Un mismo pensamiento atravesó la mente de todos. ¡Habría llamado un ser de otro mundo, que hubiera descendido de la nave que hacía sólo algunos minutos se había destruido!

¿Pero si esta nave no se asentó en la superficie de Hermes, cómo podía haber desembarcado a alguien?

¡La nave había partido y la idea de que alguien había desembarcado era absurda!

¡La llamada se repitió, precisa, insistente!

Leguerier conectó la pantalla de visión exterior.

Y vieron…

En el umbral se encontraba una alta figura humana con una escafandra.

¡Una figura humana conún y corriente!

¿Común y corriente?…

¡Esto no era así! Todos notaron en seguida algo distinto.

La persona que se encontraba en el umbral ¡llevaba una escafandra no terrestre!

Levantó la mano y con clara impaciencia golpeó con el guante metálico en la puerta exterior.

Es decir, a pesar de todo…

¡A pesar de todo tenía lugar el gran encuentro!

¡A la entrada se encontraba un ser de otro planeta, un huésped que había venido de un allá desconocido, que estaba de pie y pedía con insistencia que se le dejara entrar!

¡Es difícil decir con palabras lo que sintieron las personas de la Tierra cuando comprendieron a quién tenían que recibir!

Había un solo huésped. ¿Era posible que el resto se hubiera ocultado entre las rocas esperando? ¿Era posible que los llegados no estuvieran seguros de la acogida que les esperaba y enviaran por delante un explorador?

Pero no tenían donde refugiarse en el asteroide. Después de desembarcarlos la nave partió y se destruyó. Esto no podían dejar de saberlo.

¡Raro, enigmático, incomprensible!

Leguerier no vaciló.

La puerta exterior se abrió de par en par. En la cámara interior de entrada se encendió una luz invitando al huésped a entrar. Y él entró, entró simplemente y con seguridad, por lo visto sin ningún temor.

El jefe de la expedición obró lentamente. Esperó, no fuera a presentarse el resto.

No apareció nadie. Por lo visto, aunque era inconcebible, no había más que un huésped.

La puerta exterior se cerró.

¡El llegado del cosmos se encontraba dentro del observatorio, había entrado en un mundo extraño!

Funcionó el aparato automático de defensa biológica. Leguerier lo puso a la máxima intensidad.

— ¿Comprenderá que tiene que quitarse la escafandra?

— Debe comprenderlo ya que es un cosmonauta y conoce el peligro.

Y de nuevo un silencio tenso, casi atormentador.

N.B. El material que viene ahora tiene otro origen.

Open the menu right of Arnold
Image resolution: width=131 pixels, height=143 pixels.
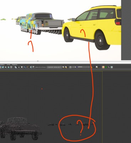click(15, 65)
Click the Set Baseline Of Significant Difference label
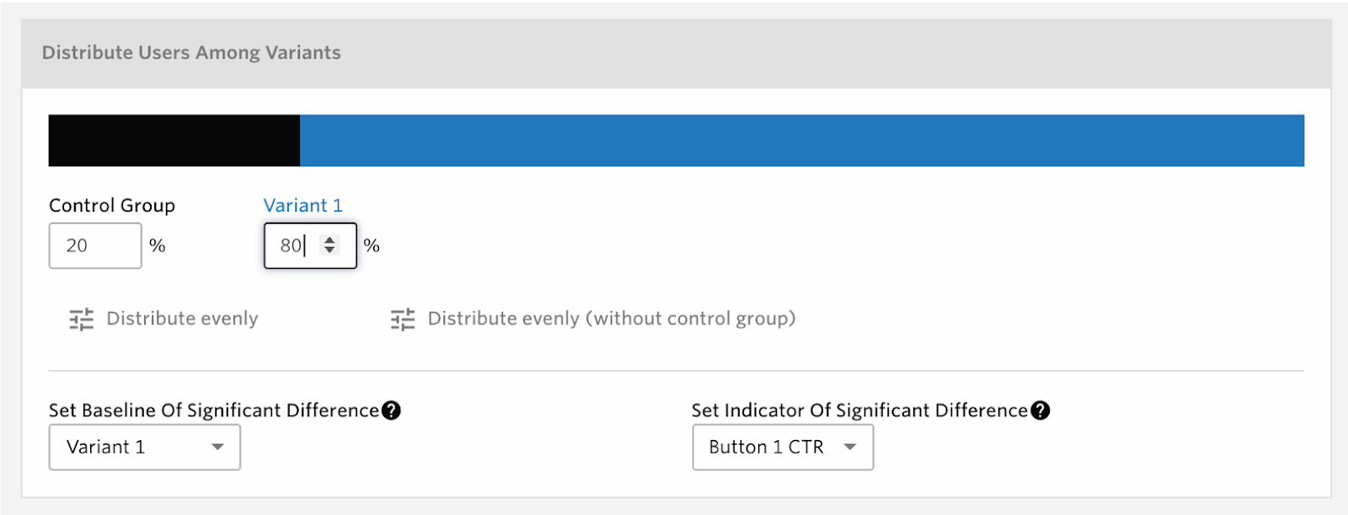Image resolution: width=1348 pixels, height=515 pixels. pyautogui.click(x=214, y=410)
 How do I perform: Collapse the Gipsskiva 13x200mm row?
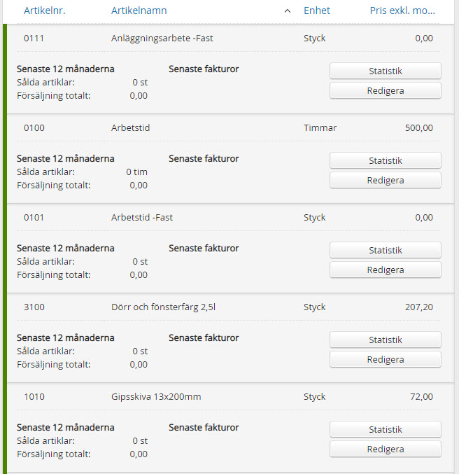click(x=155, y=396)
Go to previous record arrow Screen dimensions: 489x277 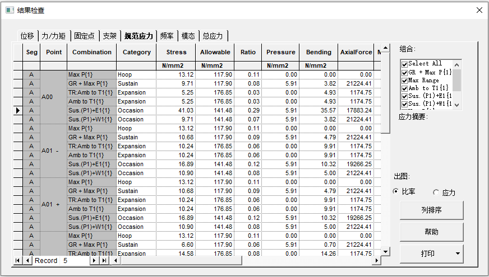click(27, 261)
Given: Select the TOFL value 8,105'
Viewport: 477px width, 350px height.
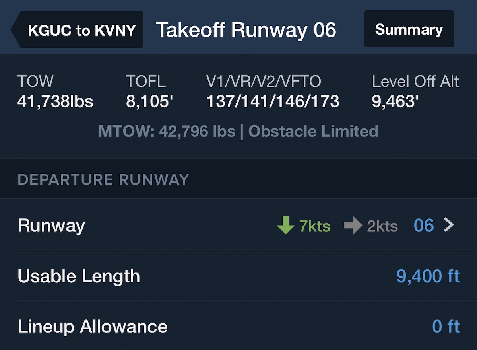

— ¿Y si no puede respirar nuestro aire? Nadie contestó. Este pensamiento alarmante estaba en todos.

No se podía ya cambiar nada. El proceso había comenzado y no podía ser detenido.

¿Y a dónde más podía haber ido el llegado?

Había quemado todas las naves.

En la cámara de entrada no había pantalla. No se podía ver lo que sucedía allí. El régimen máximo de desinfección duraba casi una hora. Las personas verían, vivo o muerto, al huésped del cosmos sólo cuando pasará esta hora. El tiempo se alargaba insoportablemente.

— ¡Si hubiéramos tenido la posibilidad de prever esto — dijo Weston — entonces habría allí una pantalla!

¡Claro! Si las personas hubieran podido prever la aparición de este huésped, habría sido hecha de la forma más minuciosa la telecomunicación con la cámara de entrada.

Pero en las condiciones corrientes no tenían ninguna necesidad de ello.